» Source extract
┌──

We can test both modules.

if is_first_time:
    URL = 'https://www.youtube.com/watch?v=xw5dvItD5zY'
    #URL = 'https://www.youtube.com/watch?v=uIaY0l5qV0c'
    #download_youtube(URL)
    download_video(URL)

Downloading...
Downloaded

Then we need to define some modules to clean our files.

def cleanup():
    import pathlib
    import glob
    types = ('*.mp4','*.mp3', '*.wav') # the tuple of file types
    #Finding mp4 and wave files
    junks = []
    for files in types:
        junks.extend(glob.glob(files))
    try:    
        # Deleting those files
        for junk in junks:
            print("Deleting",junk)
            # Setting the path for the file to delete
            file = pathlib.Path(junk)
            # Calling the unlink method on the path
            file.unlink()               
    except Exception:
        print("I cannot delete the file because it is being used by another process")

def clean_data():
    # importing all necessary libraries
    import sys, os
    # initial directory
    home_dir = os.getcwd()
    # some non existing directory
    fd = 'sample_data/'
    # Join various path components
    path_to_clean=os.path.join(home_dir,fd)
    print("Path to clean:",path_to_clean)
    # trying to insert to false directory
    try:
        os.chdir(path_to_clean)
        print("Inside to clean", os.getcwd())
        cleanup()
    # Caching the exception
    except:
        print("Something wrong with specified\
        directory. Exception- ", sys.exc_info())
    # handling with finally
    finally:
        print("Restoring the path")
        os.chdir(home_dir)
        print("Current directory is-", os.getcwd())

The next step is define a program that will trim the YouTube videos.

def youtube_trim(url,start,end):
    #cancel previous youtube
    cleanup()
    #download youtube
    #download_youtube(url) # with youtube-dl (slow)
    input_videos=download_video(url)
    # Get the current working directory
    parent_dir = os.getcwd()
    # Trim the video (start, end) seconds
    start =  start
    end =  end
    #Note: the trimmed video must have face on all frames
    interval = time_between(start, end)

└──

[Extracted data entries]
┌──

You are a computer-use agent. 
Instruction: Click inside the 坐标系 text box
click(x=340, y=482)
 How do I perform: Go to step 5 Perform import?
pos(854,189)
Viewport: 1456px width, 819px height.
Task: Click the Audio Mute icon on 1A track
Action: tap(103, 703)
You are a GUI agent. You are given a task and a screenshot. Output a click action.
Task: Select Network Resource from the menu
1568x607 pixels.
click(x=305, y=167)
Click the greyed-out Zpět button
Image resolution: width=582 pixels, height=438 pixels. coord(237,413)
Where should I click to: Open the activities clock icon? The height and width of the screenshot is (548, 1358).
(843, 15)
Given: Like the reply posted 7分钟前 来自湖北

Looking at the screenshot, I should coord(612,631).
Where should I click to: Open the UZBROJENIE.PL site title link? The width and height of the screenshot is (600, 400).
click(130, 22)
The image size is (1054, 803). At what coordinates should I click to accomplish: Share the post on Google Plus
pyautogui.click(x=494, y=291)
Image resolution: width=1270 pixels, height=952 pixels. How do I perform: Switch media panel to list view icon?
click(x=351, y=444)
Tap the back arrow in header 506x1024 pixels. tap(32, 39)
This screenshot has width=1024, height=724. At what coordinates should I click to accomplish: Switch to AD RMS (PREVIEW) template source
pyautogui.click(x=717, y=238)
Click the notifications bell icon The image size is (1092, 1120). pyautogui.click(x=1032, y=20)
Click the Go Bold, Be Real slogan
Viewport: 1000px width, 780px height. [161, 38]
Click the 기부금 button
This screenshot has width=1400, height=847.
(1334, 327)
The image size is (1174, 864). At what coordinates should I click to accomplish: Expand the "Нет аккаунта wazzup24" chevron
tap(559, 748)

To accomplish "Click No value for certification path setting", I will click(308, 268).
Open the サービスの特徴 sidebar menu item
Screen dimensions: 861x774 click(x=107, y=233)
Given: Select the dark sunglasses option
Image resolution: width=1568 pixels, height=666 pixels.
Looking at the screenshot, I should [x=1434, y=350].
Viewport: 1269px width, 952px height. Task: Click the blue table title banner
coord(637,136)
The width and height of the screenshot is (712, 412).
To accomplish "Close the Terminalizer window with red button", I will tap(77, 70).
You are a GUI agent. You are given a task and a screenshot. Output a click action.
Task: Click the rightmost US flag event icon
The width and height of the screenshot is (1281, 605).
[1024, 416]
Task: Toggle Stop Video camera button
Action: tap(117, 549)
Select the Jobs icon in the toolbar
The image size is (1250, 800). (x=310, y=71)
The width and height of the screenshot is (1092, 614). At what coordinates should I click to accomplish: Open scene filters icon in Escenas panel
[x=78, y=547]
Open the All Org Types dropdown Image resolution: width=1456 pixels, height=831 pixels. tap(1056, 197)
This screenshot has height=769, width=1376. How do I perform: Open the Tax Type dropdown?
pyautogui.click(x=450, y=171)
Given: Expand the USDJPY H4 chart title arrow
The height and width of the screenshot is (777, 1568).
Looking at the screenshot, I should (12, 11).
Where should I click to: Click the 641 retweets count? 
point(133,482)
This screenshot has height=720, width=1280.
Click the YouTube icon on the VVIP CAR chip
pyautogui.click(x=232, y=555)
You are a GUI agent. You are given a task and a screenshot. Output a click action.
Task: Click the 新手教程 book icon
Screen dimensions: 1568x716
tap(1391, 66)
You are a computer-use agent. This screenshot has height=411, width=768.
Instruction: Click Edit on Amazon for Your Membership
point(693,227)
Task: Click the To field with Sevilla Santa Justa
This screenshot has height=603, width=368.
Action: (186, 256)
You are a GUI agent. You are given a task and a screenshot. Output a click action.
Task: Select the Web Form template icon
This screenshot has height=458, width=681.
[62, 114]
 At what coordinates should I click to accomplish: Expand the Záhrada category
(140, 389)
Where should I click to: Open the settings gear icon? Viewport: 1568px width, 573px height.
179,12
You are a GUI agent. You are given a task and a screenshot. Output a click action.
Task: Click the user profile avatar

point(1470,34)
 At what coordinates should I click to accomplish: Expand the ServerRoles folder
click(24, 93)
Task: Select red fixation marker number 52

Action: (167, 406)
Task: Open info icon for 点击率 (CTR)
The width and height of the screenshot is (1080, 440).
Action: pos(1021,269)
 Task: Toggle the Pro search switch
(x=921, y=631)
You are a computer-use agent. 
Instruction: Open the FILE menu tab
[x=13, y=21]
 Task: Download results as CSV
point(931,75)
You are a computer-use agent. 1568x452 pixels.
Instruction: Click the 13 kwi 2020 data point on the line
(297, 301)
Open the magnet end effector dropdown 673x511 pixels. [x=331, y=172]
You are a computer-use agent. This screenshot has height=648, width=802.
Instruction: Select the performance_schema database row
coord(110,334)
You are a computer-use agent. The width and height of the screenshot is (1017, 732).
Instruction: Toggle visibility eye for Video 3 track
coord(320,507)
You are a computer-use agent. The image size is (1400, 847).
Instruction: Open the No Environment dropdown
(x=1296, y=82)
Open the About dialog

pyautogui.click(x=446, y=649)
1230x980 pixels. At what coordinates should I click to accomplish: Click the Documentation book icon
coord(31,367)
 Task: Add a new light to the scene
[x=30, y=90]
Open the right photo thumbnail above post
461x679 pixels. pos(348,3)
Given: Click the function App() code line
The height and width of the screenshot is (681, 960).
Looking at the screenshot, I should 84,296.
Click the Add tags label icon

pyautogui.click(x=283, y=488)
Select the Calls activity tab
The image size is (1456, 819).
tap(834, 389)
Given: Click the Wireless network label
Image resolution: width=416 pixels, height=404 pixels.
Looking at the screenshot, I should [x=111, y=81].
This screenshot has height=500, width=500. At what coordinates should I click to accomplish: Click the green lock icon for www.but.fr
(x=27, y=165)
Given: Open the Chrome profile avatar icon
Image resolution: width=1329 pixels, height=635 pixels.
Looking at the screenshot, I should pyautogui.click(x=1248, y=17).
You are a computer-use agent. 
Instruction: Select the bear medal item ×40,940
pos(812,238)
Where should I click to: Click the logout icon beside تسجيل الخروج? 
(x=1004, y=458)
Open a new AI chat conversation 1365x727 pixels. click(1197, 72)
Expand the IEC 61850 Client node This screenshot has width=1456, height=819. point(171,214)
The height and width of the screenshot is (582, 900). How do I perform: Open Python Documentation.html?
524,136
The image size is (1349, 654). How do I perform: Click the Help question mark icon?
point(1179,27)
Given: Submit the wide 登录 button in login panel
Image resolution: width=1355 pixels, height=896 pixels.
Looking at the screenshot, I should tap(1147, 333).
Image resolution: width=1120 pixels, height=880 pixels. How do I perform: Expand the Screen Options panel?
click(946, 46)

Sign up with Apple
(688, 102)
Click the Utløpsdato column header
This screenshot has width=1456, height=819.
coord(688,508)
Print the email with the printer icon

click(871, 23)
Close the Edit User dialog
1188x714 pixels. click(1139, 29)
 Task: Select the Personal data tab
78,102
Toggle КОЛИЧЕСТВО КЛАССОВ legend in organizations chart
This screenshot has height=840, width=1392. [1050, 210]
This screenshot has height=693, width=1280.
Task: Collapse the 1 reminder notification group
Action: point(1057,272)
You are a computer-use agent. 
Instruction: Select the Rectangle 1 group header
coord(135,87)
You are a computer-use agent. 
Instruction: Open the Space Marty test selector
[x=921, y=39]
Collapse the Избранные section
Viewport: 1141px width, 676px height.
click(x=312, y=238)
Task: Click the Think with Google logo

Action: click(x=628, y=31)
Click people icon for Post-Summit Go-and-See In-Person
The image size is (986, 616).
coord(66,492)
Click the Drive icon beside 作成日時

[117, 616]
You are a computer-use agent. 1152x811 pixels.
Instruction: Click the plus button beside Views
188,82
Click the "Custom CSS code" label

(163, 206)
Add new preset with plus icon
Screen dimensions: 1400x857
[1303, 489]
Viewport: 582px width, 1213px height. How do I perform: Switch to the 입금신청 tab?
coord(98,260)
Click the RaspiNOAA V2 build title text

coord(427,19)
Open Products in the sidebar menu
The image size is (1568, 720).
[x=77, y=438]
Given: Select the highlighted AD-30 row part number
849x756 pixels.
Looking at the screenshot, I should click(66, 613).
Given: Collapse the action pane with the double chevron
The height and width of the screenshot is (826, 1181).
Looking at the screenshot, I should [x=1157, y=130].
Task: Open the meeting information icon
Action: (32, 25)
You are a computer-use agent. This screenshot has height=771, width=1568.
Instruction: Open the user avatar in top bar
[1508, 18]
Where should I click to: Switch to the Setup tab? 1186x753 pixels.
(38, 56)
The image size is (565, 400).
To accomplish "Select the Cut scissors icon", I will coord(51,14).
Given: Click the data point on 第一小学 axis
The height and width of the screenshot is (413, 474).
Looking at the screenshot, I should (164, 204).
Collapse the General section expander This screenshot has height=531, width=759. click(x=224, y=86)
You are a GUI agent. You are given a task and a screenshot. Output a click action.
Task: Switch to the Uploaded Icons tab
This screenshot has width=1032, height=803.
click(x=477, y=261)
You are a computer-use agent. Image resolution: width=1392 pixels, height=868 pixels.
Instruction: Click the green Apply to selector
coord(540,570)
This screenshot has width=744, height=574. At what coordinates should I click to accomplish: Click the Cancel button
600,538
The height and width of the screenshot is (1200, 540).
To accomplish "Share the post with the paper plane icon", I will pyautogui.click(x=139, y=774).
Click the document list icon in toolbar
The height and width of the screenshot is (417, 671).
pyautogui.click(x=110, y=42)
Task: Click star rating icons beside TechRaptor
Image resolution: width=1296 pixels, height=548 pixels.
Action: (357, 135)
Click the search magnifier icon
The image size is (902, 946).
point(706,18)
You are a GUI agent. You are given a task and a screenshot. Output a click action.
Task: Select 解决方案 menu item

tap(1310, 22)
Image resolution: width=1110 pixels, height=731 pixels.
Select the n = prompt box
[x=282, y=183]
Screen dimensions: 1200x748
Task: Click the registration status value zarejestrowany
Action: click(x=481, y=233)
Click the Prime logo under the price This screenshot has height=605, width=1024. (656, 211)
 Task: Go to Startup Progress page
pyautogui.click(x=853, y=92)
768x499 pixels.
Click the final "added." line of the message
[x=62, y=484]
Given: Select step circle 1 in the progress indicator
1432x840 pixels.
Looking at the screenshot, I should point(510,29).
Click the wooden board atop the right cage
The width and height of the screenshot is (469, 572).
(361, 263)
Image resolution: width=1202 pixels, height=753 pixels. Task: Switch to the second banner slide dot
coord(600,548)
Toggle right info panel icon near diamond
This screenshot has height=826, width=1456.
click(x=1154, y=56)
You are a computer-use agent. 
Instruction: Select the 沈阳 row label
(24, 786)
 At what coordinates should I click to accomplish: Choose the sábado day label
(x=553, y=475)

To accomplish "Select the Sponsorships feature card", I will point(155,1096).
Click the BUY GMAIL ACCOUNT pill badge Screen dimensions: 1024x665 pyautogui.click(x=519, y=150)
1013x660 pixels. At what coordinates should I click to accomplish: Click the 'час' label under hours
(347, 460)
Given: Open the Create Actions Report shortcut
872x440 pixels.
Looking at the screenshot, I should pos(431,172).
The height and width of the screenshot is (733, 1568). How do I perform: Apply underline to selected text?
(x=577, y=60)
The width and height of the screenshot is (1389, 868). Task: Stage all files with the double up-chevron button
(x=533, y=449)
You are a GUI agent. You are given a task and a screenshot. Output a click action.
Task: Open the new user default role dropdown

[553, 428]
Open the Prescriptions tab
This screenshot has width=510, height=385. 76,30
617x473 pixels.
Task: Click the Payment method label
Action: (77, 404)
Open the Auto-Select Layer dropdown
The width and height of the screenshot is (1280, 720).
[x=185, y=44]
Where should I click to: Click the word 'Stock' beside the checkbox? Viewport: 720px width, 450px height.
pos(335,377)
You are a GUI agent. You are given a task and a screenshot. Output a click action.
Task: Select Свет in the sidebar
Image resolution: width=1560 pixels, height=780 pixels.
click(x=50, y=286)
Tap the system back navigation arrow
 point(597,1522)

└──

» List of tasks
A - Restate the block of the YouTube-trimming tutorial that begins "def cleanup():" as a short list of the steps it performs.
B - Change "parent_dir" to "base_dir" in the YouTube-trimming tutorial, reproducing the part starting at "The next step" and ending at "parent_dir = os.getcwd()".
C - Go on with the YouTube-trimming tutorial from the point where it stops.
These entries are not needed for the work.

» Per-task outputs
A -
- Imports pathlib and glob.
- Sets the file patterns to match: *.mp4, *.mp3 and *.wav.
- Gathers every file matching those patterns into a list named junks.
- For each file, prints "Deleting" with the file name, builds a pathlib.Path for it and calls unlink to delete it.
- If an exception occurs, prints "I cannot delete the file because it is being used by another process".

B -
The next step is define a program that will trim the YouTube videos.

def youtube_trim(url,start,end):
    #cancel previous youtube
    cleanup()
    #download youtube
    #download_youtube(url) # with youtube-dl (slow)
    input_videos=download_video(url)
    # Get the current working directory
    base_dir = os.getcwd()

C -
    trimmed_video= parent_dir+'/sample_data/input_video.mp4'
    trimmed_audio= parent_dir+'/sample_data/input_audio.mp3'
    #delete trimmed if already exits
    clean_data()
    # cut the video  
    call(["ffmpeg","-y","-i",input_videos,"-ss", start,"-t",interval,"-async","1",trimmed_video])
    # cut the audio
    call(["ffmpeg","-i",trimmed_video, "-q:a", "0", "-map","a",trimmed_audio])
    #Preview trimmed video
    print("Trimmed Video+Audio")
    return trimmed_video, trimmed_audio

Step 7- Simple check of pandas and numpy versions

print("In our enviroment")
os.system('{} pip show pandas numpy'.format(env))

In our enviroment
Name: pandas
Version: 1.3.5
Summary: Powerful data structures for data analysis, time series, and statistics
Home-page: https://pandas.pydata.org
Author: The Pandas Development Team
Author-email: [email protected]
License: BSD-3-Clause
Location: /home/ec2-user/anaconda3/envs/VideoMessage/lib/python3.7/site-packages
Requires: numpy, python-dateutil, pytz
Required-by: gradio, TTS
---
Name: numpy
Version: 1.19.5
Summary: NumPy is the fundamental package for array computing with Python.
Home-page: https://www.numpy.org
Author: Travis E. Oliphant et al.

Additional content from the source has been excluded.